Bookmark #467

Last evening, I felt frustration build up inside me. Unfounded, until I decided to walk to the coffee shop. I got there partially healed from whatever ailment I had. It began drizzling as I began, but I chose not to turn back to home, which added to the natural medicine. The sip of the hot americano and a bite into the chocolate macaron handled the rest. We ought to do things for the sake of doing things. All busy weeks remind me of this—to do things without an end goal. Life becomes flavourless otherwise.

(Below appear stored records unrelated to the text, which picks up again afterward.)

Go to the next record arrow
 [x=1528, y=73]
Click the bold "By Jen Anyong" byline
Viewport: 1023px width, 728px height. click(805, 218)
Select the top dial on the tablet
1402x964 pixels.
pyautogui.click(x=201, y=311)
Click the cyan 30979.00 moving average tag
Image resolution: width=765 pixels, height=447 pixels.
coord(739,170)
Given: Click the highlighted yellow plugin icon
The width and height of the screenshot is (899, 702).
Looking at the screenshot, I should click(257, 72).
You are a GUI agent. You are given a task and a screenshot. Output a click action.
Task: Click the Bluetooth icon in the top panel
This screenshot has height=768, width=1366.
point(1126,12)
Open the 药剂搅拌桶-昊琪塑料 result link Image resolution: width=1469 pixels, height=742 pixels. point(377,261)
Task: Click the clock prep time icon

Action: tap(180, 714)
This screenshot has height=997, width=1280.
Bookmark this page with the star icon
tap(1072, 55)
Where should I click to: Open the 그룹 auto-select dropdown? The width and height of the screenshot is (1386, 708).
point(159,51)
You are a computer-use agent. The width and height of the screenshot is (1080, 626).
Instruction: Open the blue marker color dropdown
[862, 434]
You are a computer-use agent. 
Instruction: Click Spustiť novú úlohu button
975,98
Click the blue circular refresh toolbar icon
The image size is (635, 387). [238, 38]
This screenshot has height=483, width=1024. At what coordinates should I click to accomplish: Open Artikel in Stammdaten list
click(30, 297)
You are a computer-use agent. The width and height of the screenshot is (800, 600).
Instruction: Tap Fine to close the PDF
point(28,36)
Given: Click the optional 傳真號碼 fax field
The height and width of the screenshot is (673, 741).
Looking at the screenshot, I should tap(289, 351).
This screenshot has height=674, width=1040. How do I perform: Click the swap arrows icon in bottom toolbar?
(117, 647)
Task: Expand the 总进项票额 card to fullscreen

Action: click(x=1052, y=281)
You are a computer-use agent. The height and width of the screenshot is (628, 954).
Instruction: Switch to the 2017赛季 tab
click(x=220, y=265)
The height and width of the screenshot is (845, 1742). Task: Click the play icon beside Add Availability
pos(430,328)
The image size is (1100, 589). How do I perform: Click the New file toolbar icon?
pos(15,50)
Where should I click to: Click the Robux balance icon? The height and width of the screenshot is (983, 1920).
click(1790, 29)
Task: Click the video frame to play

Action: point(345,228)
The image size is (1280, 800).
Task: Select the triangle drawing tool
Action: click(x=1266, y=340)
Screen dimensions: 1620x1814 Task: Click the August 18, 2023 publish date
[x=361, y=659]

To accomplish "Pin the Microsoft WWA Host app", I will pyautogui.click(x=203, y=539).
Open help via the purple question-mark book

But today, I took a nap in the evening for a reason. It was because I had not written in the morning. It has been the most recent discovery of mine that the words right after you wake up are the best words you can write all day. The words flow easily and are devoid of flaws that plague bad writing: most arise from a lack of honesty. So, done with everything and back home, I decided to sleep the evening away. At some point, it began to rain. I pulled the blanket over myself.

I woke up to a memory of last night. It was a golden hour at ten in the night. The straight line of light from the yellow neon sign outside the hotel made each drop glow. As I sat, sipping my coffee and relishing the macaron, cars, and with them, people in groups dressed for the weekend entered the driveway to the hotel. They were here for the restaurant for no one entered the cafe. I didn’t want to be bothered, but some people in the cafe always set the ambience right. Through the glass, I stared at the wet patio.

The truth shone in yellow. Most of my friends were busy, some of whom I had left behind in cities and years I had lost track of. I only knew people. I remembered their names and some odd outdated details, which they would correct if I ever ran into them. Perhaps, once, I had been friends with many people. Now, the list was attenuated by the day. We only think of each other in these blanks. On most busier days, life goes on, and we don’t blink twice at the memory of someone we used to know.

I sat there, sipping my coffee, and then, since it was raining, I took a cab back home. The frustration I had left home with had gone away, but we always exchanged a feeling for another.